WHAT IS BEING ASKED:
The expected answer is all of the entries, written out exactly.

Data excerpts
Content starts

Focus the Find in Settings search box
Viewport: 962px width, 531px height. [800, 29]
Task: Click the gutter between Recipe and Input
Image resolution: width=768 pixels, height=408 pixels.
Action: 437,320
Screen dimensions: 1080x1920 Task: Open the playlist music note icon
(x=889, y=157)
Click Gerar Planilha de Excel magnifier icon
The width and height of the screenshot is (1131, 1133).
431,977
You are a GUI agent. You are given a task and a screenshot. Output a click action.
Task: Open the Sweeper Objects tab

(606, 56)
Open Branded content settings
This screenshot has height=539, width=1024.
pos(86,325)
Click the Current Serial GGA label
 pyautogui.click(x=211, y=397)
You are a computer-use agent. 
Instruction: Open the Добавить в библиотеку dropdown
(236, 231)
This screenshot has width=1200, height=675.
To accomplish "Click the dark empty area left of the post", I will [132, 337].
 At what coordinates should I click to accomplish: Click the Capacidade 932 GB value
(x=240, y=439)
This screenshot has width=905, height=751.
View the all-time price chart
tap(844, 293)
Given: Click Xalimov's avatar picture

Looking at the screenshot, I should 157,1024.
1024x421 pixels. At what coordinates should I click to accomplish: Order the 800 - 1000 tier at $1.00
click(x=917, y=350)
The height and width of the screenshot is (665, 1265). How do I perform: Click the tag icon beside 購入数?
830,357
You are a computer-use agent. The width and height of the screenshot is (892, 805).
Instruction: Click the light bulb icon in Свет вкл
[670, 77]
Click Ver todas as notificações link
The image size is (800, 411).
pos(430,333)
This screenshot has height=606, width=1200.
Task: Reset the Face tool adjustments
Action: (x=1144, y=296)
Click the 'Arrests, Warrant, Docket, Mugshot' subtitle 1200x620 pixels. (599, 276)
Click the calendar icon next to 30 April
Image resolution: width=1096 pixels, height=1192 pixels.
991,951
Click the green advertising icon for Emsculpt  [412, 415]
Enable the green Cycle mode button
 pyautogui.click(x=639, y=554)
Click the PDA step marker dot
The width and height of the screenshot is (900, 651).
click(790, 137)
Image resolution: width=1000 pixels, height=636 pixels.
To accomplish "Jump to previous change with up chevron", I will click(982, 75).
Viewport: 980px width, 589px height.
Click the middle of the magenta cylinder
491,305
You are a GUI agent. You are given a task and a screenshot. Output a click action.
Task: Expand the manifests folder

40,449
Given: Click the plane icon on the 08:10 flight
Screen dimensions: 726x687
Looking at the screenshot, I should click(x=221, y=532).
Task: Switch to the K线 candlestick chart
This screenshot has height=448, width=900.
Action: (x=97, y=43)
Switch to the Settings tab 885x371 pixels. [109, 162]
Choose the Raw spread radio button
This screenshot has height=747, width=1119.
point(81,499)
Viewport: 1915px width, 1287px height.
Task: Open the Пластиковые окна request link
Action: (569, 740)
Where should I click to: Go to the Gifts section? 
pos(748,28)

Content ends

YOUR SOLUTION:
Focus the Find in Settings search box
Viewport: 962px width, 531px height. [800, 29]
Task: Click the gutter between Recipe and Input
Image resolution: width=768 pixels, height=408 pixels.
Action: 437,320
Screen dimensions: 1080x1920 Task: Open the playlist music note icon
(x=889, y=157)
Click Gerar Planilha de Excel magnifier icon
The width and height of the screenshot is (1131, 1133).
431,977
You are a GUI agent. You are given a task and a screenshot. Output a click action.
Task: Open the Sweeper Objects tab

(606, 56)
Open Branded content settings
This screenshot has height=539, width=1024.
pos(86,325)
Click the Current Serial GGA label
 pyautogui.click(x=211, y=397)
You are a computer-use agent. 
Instruction: Open the Добавить в библиотеку dropdown
(236, 231)
This screenshot has width=1200, height=675.
To accomplish "Click the dark empty area left of the post", I will [132, 337].
 At what coordinates should I click to accomplish: Click the Capacidade 932 GB value
(x=240, y=439)
This screenshot has width=905, height=751.
View the all-time price chart
tap(844, 293)
Given: Click Xalimov's avatar picture

Looking at the screenshot, I should 157,1024.
1024x421 pixels. At what coordinates should I click to accomplish: Order the 800 - 1000 tier at $1.00
click(x=917, y=350)
The height and width of the screenshot is (665, 1265). How do I perform: Click the tag icon beside 購入数?
830,357
You are a computer-use agent. The width and height of the screenshot is (892, 805).
Instruction: Click the light bulb icon in Свет вкл
[670, 77]
Click Ver todas as notificações link
The image size is (800, 411).
pos(430,333)
This screenshot has height=606, width=1200.
Task: Reset the Face tool adjustments
Action: (x=1144, y=296)
Click the 'Arrests, Warrant, Docket, Mugshot' subtitle 1200x620 pixels. (599, 276)
Click the calendar icon next to 30 April
Image resolution: width=1096 pixels, height=1192 pixels.
991,951
Click the green advertising icon for Emsculpt  [412, 415]
Enable the green Cycle mode button
 pyautogui.click(x=639, y=554)
Click the PDA step marker dot
The width and height of the screenshot is (900, 651).
click(790, 137)
Image resolution: width=1000 pixels, height=636 pixels.
To accomplish "Jump to previous change with up chevron", I will click(982, 75).
Viewport: 980px width, 589px height.
Click the middle of the magenta cylinder
491,305
You are a GUI agent. You are given a task and a screenshot. Output a click action.
Task: Expand the manifests folder

40,449
Given: Click the plane icon on the 08:10 flight
Screen dimensions: 726x687
Looking at the screenshot, I should click(x=221, y=532).
Task: Switch to the K线 candlestick chart
This screenshot has height=448, width=900.
Action: (x=97, y=43)
Switch to the Settings tab 885x371 pixels. [109, 162]
Choose the Raw spread radio button
This screenshot has height=747, width=1119.
point(81,499)
Viewport: 1915px width, 1287px height.
Task: Open the Пластиковые окна request link
Action: (569, 740)
Where should I click to: Go to the Gifts section? 
pos(748,28)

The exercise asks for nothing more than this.